### YOUR OBJECTIVE
Find the "Set viewport exposure value field" line in the records below and repeat it and every later line exactly, up to the last; do not include pictures.

****************

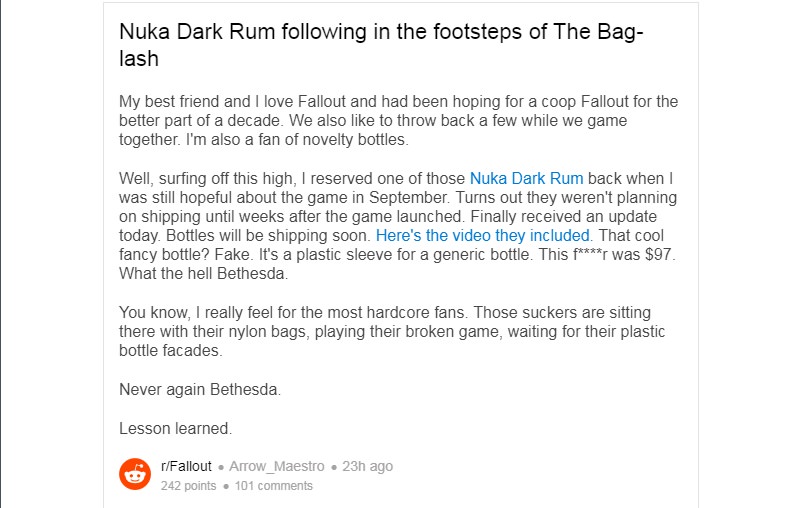Click the line "Never again Bethesda."
Screen dimensions: 800x508
(200, 390)
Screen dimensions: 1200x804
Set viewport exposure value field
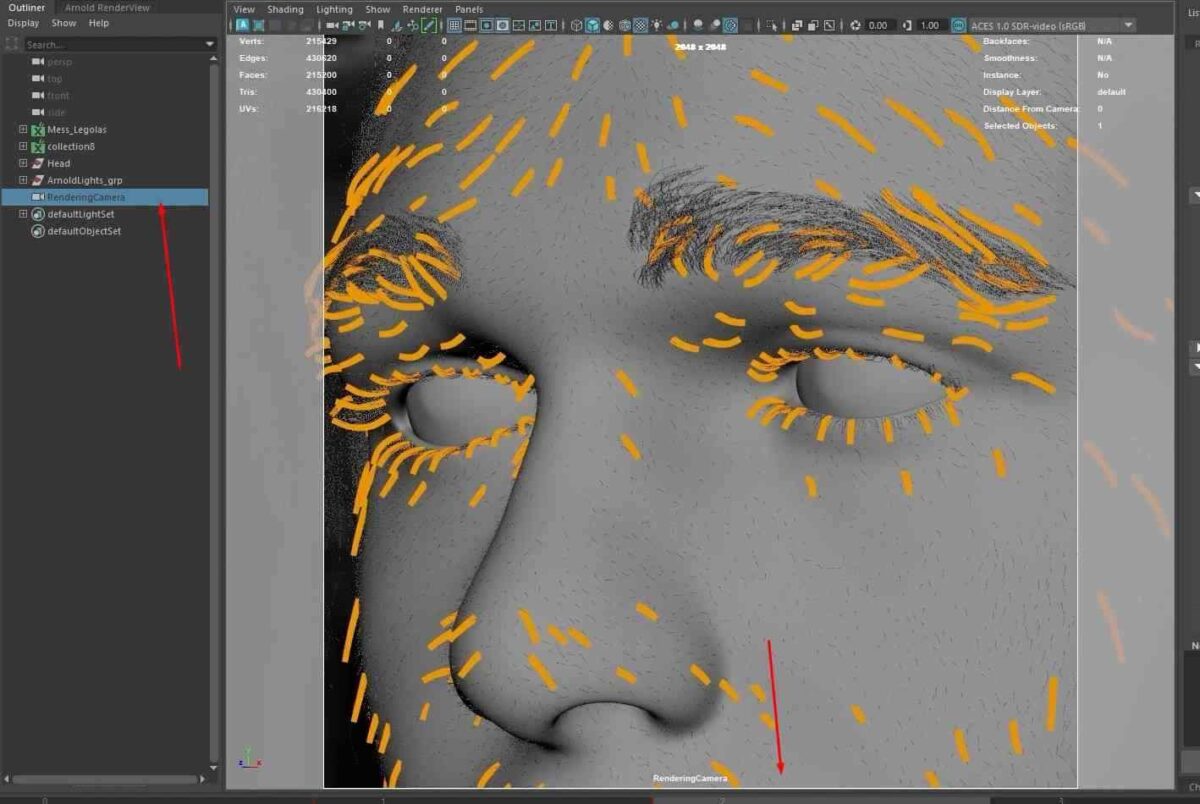coord(878,25)
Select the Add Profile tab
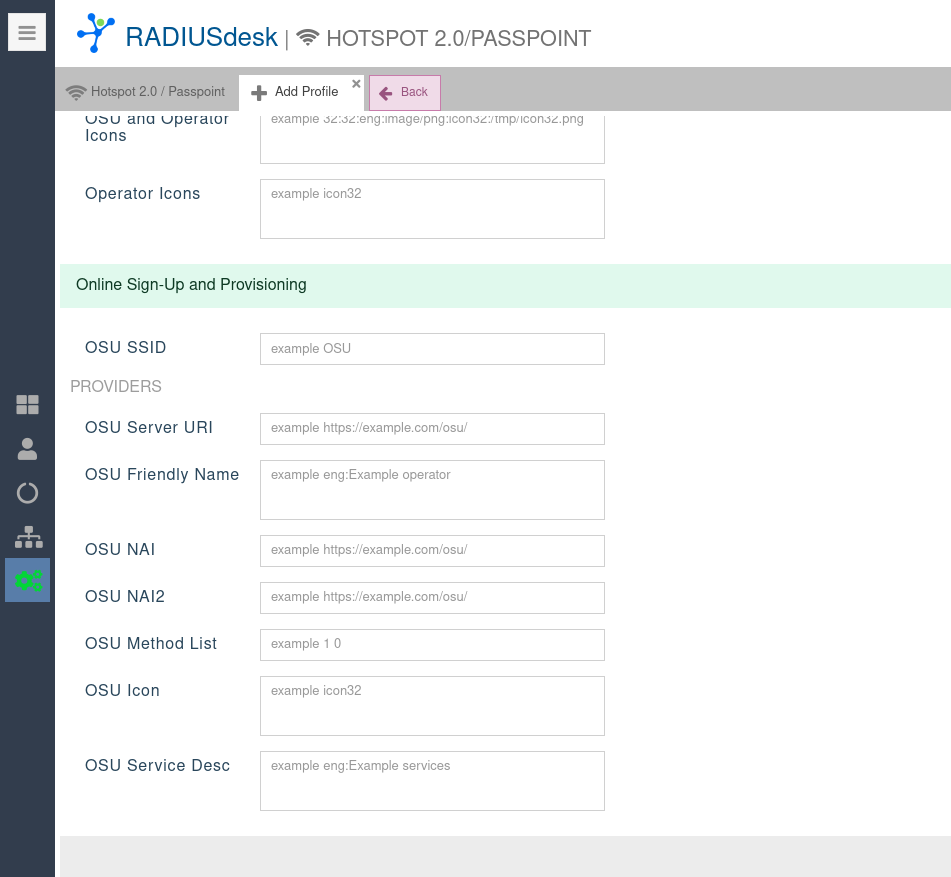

****************

### EXERCISE RESULT
Set viewport exposure value field
coord(878,25)
Select the Add Profile tab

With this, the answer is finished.